⟨
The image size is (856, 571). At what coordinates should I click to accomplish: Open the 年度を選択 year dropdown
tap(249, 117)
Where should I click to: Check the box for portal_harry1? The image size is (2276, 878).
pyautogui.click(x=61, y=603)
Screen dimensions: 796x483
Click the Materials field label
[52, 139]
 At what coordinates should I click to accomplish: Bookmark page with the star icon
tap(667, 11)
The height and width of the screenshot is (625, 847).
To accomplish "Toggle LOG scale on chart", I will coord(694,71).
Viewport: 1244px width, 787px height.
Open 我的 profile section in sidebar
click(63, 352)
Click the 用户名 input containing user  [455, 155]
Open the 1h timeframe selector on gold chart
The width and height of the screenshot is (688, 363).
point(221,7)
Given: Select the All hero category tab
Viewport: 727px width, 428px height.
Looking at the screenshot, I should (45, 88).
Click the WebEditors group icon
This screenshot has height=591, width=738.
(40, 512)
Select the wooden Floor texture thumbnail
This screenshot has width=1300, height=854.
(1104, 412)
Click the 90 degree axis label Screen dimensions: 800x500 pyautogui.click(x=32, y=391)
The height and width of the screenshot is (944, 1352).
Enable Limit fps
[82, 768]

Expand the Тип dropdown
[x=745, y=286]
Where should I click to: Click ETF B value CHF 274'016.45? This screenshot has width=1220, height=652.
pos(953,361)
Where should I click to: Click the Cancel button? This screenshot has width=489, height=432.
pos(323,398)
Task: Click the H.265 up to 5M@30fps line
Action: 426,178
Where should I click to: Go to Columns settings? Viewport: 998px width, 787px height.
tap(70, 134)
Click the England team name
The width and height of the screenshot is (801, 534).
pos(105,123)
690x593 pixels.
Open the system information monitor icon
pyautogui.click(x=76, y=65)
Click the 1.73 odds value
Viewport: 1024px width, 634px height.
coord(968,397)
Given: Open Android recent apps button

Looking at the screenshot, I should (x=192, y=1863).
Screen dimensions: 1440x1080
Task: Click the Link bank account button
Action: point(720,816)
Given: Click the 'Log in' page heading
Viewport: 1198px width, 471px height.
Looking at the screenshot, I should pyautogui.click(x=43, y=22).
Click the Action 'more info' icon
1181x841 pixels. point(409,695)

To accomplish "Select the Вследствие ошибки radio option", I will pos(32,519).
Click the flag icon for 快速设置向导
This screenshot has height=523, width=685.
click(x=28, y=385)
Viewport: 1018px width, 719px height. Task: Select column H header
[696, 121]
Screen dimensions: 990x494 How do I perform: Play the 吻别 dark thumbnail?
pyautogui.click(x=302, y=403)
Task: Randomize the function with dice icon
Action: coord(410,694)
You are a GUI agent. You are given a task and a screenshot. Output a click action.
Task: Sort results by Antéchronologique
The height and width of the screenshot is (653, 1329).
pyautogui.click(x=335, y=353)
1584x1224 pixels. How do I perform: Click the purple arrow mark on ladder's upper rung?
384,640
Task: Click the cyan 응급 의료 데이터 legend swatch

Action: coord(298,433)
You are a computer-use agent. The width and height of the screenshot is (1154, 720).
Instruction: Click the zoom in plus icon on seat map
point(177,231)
⟩
* THE PROBLEM
Copy the entries above line for line, without changing anything.

* RESULT
The image size is (856, 571). At what coordinates should I click to accomplish: Open the 年度を選択 year dropdown
tap(249, 117)
Where should I click to: Check the box for portal_harry1? The image size is (2276, 878).
pyautogui.click(x=61, y=603)
Screen dimensions: 796x483
Click the Materials field label
[52, 139]
 At what coordinates should I click to accomplish: Bookmark page with the star icon
tap(667, 11)
The height and width of the screenshot is (625, 847).
To accomplish "Toggle LOG scale on chart", I will coord(694,71).
Viewport: 1244px width, 787px height.
Open 我的 profile section in sidebar
click(63, 352)
Click the 用户名 input containing user  [455, 155]
Open the 1h timeframe selector on gold chart
The width and height of the screenshot is (688, 363).
point(221,7)
Given: Select the All hero category tab
Viewport: 727px width, 428px height.
Looking at the screenshot, I should (45, 88).
Click the WebEditors group icon
This screenshot has height=591, width=738.
(40, 512)
Select the wooden Floor texture thumbnail
This screenshot has width=1300, height=854.
(1104, 412)
Click the 90 degree axis label Screen dimensions: 800x500 pyautogui.click(x=32, y=391)
The height and width of the screenshot is (944, 1352).
Enable Limit fps
[82, 768]

Expand the Тип dropdown
[x=745, y=286]
Where should I click to: Click ETF B value CHF 274'016.45? This screenshot has width=1220, height=652.
pos(953,361)
Where should I click to: Click the Cancel button? This screenshot has width=489, height=432.
pos(323,398)
Task: Click the H.265 up to 5M@30fps line
Action: 426,178
Where should I click to: Go to Columns settings? Viewport: 998px width, 787px height.
tap(70, 134)
Click the England team name
The width and height of the screenshot is (801, 534).
pos(105,123)
690x593 pixels.
Open the system information monitor icon
pyautogui.click(x=76, y=65)
Click the 1.73 odds value
Viewport: 1024px width, 634px height.
coord(968,397)
Given: Open Android recent apps button

Looking at the screenshot, I should (x=192, y=1863).
Screen dimensions: 1440x1080
Task: Click the Link bank account button
Action: point(720,816)
Given: Click the 'Log in' page heading
Viewport: 1198px width, 471px height.
Looking at the screenshot, I should pyautogui.click(x=43, y=22).
Click the Action 'more info' icon
1181x841 pixels. point(409,695)

To accomplish "Select the Вследствие ошибки radio option", I will pos(32,519).
Click the flag icon for 快速设置向导
This screenshot has height=523, width=685.
click(x=28, y=385)
Viewport: 1018px width, 719px height. Task: Select column H header
[696, 121]
Screen dimensions: 990x494 How do I perform: Play the 吻别 dark thumbnail?
pyautogui.click(x=302, y=403)
Task: Randomize the function with dice icon
Action: coord(410,694)
You are a GUI agent. You are given a task and a screenshot. Output a click action.
Task: Sort results by Antéchronologique
The height and width of the screenshot is (653, 1329).
pyautogui.click(x=335, y=353)
1584x1224 pixels. How do I perform: Click the purple arrow mark on ladder's upper rung?
384,640
Task: Click the cyan 응급 의료 데이터 legend swatch

Action: coord(298,433)
You are a computer-use agent. The width and height of the screenshot is (1154, 720).
Instruction: Click the zoom in plus icon on seat map
point(177,231)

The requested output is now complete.